|Problems? Is your data what you think it is?|
Are there CPAN modules that can help write realtime software catalogsby misterperl (Pilgrim)
|on Jun 06, 2023 at 18:42 UTC||Need Help??|
misterperl has asked for the wisdom of the Perl Monks concerning the following question:
We have several thousand pm, pl, or cgi files in one mega directory. Pareto suggests that probably only twenty percent or so are used, or get frequent use. But we don't know. It would be useful to know. My idea is to have a code repository, and an active code dir. If a file is needed, it can be pulled from the repository.
A smaller set of files would be much easier to manage in the active dir. Especially for newbies.
I'm thinking of an SQL table with one row per file access, and the access type like edited the file, ran the file, "required" or "used" the file, chmodded, etc. Maybe once a day, code could run that reads access info for each file, and moves them to or from the active code directory depending on when they were last used. Or maybe based on frequency of use, rather than last use.
So I'm wondering are there CPAN modules to assist with this? I can have the repository as part of @INC, and as files are used, a mysql row is added. Starting with 100% in the repository, after weeks of running, source files we need would be in active. The rest would be inactive and maybe even after a long term, removed. And since it sounds like this table has a potential to get large, we might have to cull old rows. A thousand files invoked a thousand times a month could be a BIG table!
I'm thinking modules that I could add to the top of every sourcefile, that signals a write to the access table. And maybe modules that help me tell what classes (pms) are actually invoked or resourced, rather than just "used" , with no real use. Or, a CPAN module that can generate an array of all use or required files in the hierarchy under the initial pl or cgi.
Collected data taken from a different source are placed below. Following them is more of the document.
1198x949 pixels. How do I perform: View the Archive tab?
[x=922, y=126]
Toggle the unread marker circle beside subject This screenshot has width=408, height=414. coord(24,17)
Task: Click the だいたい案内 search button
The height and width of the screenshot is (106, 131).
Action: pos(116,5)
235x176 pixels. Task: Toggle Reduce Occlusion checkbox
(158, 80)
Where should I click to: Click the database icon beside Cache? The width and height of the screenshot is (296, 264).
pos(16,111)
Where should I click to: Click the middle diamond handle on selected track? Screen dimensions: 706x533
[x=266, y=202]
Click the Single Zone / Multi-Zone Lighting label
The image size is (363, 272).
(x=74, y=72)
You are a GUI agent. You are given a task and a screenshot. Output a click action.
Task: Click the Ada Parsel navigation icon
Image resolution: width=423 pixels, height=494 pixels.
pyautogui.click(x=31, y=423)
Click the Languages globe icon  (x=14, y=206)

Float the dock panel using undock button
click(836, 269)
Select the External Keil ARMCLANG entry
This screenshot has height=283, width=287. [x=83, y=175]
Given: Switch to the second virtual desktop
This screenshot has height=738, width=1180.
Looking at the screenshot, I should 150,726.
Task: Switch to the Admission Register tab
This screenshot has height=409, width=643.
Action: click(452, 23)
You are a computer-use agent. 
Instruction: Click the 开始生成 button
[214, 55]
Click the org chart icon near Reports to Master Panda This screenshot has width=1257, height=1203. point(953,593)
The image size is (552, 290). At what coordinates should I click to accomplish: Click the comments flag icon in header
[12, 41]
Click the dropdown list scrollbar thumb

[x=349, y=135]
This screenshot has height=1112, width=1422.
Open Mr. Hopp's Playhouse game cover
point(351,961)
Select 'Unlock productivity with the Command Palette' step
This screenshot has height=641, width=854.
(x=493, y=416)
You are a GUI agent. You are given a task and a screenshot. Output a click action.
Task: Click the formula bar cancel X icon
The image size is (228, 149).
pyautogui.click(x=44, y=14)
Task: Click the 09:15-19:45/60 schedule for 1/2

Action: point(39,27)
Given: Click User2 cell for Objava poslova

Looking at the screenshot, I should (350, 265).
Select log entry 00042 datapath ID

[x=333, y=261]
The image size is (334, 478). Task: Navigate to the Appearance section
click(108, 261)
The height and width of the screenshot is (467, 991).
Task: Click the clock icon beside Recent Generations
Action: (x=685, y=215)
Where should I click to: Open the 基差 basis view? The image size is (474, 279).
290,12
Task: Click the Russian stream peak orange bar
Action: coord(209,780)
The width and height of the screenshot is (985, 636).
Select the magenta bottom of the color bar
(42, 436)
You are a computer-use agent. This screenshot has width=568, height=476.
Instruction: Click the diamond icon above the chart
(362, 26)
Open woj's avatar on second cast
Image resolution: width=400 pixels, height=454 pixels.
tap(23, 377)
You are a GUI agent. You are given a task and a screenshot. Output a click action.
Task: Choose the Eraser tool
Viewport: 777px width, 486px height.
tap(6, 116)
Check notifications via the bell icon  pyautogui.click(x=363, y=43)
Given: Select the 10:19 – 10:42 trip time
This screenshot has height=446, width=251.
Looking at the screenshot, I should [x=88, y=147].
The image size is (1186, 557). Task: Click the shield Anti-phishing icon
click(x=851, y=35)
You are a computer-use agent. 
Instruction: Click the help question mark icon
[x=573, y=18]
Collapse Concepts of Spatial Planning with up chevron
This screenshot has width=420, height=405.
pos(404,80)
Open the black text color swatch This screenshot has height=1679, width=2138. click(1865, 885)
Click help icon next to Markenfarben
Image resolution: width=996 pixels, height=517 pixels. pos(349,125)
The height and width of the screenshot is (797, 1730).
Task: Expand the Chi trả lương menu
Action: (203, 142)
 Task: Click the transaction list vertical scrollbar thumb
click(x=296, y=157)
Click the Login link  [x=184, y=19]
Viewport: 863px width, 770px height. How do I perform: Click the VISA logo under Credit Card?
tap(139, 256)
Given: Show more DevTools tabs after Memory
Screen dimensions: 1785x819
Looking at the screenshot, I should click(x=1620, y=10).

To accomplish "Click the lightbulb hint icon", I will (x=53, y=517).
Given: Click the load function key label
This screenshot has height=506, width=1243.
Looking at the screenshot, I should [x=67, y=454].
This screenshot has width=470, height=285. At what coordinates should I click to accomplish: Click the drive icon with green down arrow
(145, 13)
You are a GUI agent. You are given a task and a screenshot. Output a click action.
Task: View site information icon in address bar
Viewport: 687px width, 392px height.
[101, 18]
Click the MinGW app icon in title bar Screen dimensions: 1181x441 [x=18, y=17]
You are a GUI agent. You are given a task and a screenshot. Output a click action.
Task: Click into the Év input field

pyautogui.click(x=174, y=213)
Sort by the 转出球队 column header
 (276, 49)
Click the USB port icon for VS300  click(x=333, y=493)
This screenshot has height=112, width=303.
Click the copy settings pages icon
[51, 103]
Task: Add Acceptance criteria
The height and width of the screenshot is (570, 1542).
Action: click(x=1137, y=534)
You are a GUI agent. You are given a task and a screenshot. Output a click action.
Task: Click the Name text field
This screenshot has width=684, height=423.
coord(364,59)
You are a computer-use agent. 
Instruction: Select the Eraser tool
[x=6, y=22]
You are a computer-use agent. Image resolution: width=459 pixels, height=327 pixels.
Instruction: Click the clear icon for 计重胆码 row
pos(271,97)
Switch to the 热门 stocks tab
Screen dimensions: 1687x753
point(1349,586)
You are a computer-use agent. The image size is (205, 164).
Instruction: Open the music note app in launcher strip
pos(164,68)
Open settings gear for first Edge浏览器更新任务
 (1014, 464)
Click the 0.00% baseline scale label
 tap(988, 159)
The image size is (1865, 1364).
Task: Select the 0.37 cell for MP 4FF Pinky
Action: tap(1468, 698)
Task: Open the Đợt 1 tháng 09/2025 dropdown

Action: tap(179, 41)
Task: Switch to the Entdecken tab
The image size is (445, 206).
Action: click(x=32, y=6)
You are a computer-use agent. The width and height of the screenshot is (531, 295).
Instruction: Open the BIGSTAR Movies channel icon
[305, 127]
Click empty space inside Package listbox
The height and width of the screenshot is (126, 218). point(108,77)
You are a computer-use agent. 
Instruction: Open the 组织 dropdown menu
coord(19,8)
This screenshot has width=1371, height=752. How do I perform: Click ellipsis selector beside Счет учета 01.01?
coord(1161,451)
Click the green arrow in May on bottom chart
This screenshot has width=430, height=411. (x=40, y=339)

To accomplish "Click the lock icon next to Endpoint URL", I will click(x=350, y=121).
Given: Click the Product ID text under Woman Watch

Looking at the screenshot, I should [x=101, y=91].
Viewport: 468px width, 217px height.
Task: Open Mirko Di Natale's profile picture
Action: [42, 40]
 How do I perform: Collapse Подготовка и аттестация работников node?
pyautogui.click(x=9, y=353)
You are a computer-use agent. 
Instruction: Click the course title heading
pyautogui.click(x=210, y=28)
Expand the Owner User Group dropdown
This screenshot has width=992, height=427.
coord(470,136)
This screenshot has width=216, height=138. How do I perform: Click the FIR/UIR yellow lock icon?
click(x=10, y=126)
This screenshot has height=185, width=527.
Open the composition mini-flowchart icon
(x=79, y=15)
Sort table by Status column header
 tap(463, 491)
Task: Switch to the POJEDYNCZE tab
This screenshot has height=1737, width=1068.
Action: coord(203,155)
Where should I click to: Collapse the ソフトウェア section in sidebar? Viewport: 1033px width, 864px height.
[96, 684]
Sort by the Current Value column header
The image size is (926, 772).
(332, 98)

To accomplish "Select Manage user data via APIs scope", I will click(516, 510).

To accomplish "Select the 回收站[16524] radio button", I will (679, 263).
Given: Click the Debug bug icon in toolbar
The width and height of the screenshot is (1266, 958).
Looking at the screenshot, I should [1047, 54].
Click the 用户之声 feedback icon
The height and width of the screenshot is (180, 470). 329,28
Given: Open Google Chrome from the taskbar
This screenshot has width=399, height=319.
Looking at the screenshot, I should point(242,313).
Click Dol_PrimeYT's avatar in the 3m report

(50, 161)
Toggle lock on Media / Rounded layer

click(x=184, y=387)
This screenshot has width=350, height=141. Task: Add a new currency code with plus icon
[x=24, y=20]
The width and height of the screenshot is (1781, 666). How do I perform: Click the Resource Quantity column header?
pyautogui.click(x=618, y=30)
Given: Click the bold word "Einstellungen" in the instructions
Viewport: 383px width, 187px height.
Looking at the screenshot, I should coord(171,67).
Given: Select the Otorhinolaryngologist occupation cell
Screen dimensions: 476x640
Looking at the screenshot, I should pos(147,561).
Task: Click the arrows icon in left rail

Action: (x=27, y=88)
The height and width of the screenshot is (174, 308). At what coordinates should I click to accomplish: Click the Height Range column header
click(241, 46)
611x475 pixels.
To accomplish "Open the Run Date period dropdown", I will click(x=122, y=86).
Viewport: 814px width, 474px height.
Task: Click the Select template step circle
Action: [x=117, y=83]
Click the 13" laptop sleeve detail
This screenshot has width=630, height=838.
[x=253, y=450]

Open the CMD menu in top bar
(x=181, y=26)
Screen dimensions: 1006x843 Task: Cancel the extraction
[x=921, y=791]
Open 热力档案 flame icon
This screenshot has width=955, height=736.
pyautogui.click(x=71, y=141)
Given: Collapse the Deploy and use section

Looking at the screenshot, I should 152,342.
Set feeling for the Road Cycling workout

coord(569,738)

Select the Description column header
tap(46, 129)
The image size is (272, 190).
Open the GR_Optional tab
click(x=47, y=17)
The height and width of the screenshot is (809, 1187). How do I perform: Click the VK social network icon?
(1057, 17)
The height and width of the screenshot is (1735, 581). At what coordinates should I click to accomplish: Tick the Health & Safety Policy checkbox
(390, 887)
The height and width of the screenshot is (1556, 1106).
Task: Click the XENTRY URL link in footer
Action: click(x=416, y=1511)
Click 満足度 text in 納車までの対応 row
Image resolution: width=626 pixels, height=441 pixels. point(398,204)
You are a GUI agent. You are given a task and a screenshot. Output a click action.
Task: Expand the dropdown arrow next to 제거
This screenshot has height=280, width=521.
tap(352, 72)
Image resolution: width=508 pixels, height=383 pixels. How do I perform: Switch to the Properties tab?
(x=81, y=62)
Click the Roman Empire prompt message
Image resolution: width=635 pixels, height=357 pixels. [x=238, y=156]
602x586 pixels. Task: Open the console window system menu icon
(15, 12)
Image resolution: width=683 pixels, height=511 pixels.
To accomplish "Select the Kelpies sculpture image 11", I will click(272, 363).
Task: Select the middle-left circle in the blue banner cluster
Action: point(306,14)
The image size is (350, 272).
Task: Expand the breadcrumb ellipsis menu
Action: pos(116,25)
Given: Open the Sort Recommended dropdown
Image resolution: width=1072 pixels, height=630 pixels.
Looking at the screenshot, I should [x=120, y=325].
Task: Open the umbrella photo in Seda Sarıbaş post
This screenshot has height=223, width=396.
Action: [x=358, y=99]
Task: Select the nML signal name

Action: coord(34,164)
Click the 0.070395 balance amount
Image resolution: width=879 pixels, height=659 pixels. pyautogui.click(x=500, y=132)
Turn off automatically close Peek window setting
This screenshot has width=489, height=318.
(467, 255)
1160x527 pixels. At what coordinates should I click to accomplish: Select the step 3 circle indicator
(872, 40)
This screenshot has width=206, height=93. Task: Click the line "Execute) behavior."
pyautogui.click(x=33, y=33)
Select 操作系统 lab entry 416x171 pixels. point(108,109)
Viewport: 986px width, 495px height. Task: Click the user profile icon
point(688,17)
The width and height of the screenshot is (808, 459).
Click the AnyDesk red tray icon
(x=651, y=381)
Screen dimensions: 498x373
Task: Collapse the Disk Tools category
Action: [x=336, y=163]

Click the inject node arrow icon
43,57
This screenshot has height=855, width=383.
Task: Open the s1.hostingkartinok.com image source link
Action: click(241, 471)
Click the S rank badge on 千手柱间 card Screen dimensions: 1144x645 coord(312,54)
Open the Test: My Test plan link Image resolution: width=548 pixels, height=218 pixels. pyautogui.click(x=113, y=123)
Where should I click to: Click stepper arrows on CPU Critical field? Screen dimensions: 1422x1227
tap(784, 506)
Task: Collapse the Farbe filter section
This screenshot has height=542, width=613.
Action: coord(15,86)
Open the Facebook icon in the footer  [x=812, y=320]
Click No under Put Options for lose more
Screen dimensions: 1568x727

I'm pretty sure I can write all the functionality from scratch, but if CPAN modules exist that facilitate this function, I'm all-in. I guess in-summary I want like a meta library that tells me a bunch of things about what is running, what it's using, where it came from, maybe how many milliseconds it ran, what user ran it, etc etc.. I see potential concurrency issues with a running program that has one of it's "pm's" moved mid-run; not sure how to deal with that since we operate 24x7. And other concerns. I'm still in the dreaming stage..
Best Regards Monks!